Mappa per il giorno dei morti

Questo è un luogo di parole e dunque la mappa per il giorno dei morti che provo a tracciare qui è una mappa di parole. La prima cosa che comunica questa mappa, il suo fondamento, la guida essenziale è una luce, un certo tipo di luce, una chiarezza gialla e limpida, una trasparenza dell’aria che è propria di questo momento dell’anno. La luce, così sottile, così sfuggente, nel corso di abbreviarsi allude a un varco, una crepa nell’antico legno della porta da cui balugina la luce del giardino nascosto.

[216; v. 1861]

Sicuri nelle loro camere di alabastro –
non toccati dalla mattina
né toccati dal mezzogiorno –
riposano gli umili membri della resurrezione –
trave di raso – e tetto di pietra!

Grandiosi vanno gli anni – nel crescente – in alto –
i mondi si scavano archi –
e i firmamenti – remano –
diademi – cadono – e Dogi – si arrendono –
silenziosi come punti – su un disco di neve –

[657]

Abito nella possibilità –
una casa più bella della prosa –
più ricca di finestre –
e superiore – per porte –

con stanze come cedri –
impenetrabili all’occhio –
e per tetto indistruttibile
gli spioventi del cielo –

per visitatori – i più belli –
per lavoro – questo:
divaricare le mie mani sottili
per raccogliere il paradiso –

E ancora, l’abbreviarsi della luce danza col salire del silenzio, gli corrisponde. Forse più esattamente il lento posarsi del rumore. Il silenzio è così raro e prezioso, è lo spazio invisibile che si fa immenso, si fa minuscolo, si fa tramite. Raduna dai due lati del mondo: loro diventano vicinissimi, quasi percettibili.
Questo è quanto. È moltissimo.

[298]

Sola, non posso essere –
Poiché schiere – mi visitano –
compagnia senza traccia –
che elude chiavi –

Non hanno vesti, né nomi –
non almanacchi – né climi –
ma case diffuse
come gnomi –

Il loro venire, è annunciato
da messaggeri interiori –
il loro andare – non lo è –
poiché non vanno mai –

Per fortuna veniamo negli ultimi giorni. Una schiera innumerabile di anime grandi ci hanno preceduto lasciandoci piste di sassolini, di briciole, segni sulla corteccia. Non c’è bisogno di inventarsi nulla. I fiumi, le montagne, le foreste sono tracciate da mani sicure. La mappa è piena di colori d’autunno, è piena di persone: la mappa è del tutto essenziale, non fa distinzioni fra vivi e morti, ha la stessa dolcezza per tutti.

[335]

Non è che il morire ci faccia tanto male –
è il vivere – che duole di più –
ma morire – è un modo diverso –
una specie dietro la porta –

l’abitudine del sud – dell’uccello –
che prima che venga il gelo –
accetta una latitudine migliore –
noi – siamo gli uccelli – che restano.

Tremiamo sulla soglia del fattore –
della cui briciola riluttante –
facciamo conto – finché nevi pietose
persuadono le nostre ali a casa.

La mappa è una guida per perdersi, per questo è un porto sicuro. Per trovare il tempo bisogna imparare a perdere tempo. Farsi largo nel vuoto. Il compito serissimo di notare le cose che non sono serie.
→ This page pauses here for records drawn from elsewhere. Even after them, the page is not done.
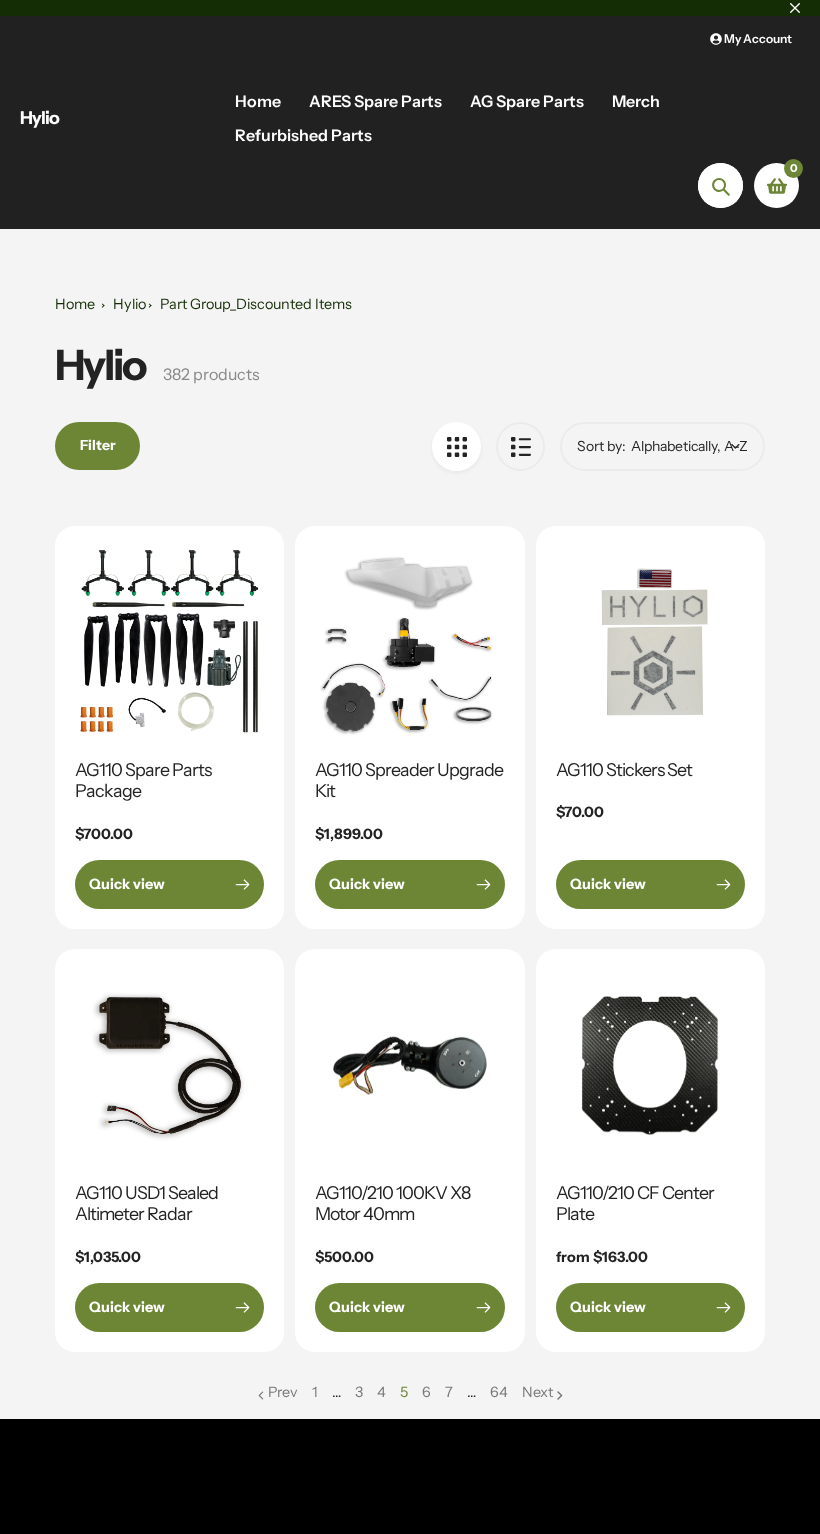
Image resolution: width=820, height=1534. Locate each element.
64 (499, 1393)
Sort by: (601, 446)
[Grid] (456, 446)
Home (75, 304)
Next (537, 1392)
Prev (283, 1392)
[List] (520, 446)
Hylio (39, 118)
Non c’è bisogno di tante spiegazioni, la via la vedete da soli.

[827]

Le sole notizie che ho
sono bollettini continui
dall’immortalità.

I soli spettacoli che vedo –
domani e oggi –
forse l’eternità –

la sola persona che incontro
è Dio – la sola via
l’esistenza – traversata la quale

se altre notizie ci sono –
o spettacoli più ammirevoli –
ve lo dirò –

“Le dico queste cose perché ne ho bisogno anch’io, più di lei forse in questo momento. Le parlai, un anno fa circa, di prove angosciose. Non sono finite, al contrario. E a volte – come in questo momento – io muoio letteralmente di paura, come il gattino sollevato improvvisamente su un altissima spalla. Che fare? Nulla. Chi mi solleva sa quel che fa. Lasciarlo dunque fare… È immensamente difficile ma è l’unica cosa che abbia un senso.”

[113]

Portare la nostra parte di notte –
la nostra parte di aurora –
riempire il nostro spazio di felicità
il nostro spazio di risentimento

Qui una stella, e là una stella,
alcuni si perdono!
Qui una nebbia, e là una nebbia,
infine – il giorno
!

(le poesie numerate sono tutte di Emily Dickinson, tratte da da Poesie, Grandi Classici – Oscar, Mondadori, traduzione di Massimo Bacigalupo; il brano in prosa virgolettato è il frammento di una lettera di Cristina Campo riportato in Belinda e il mostro, di Cristina De Stefano, Adelphi. Tutte le foto sono state scattate da me.)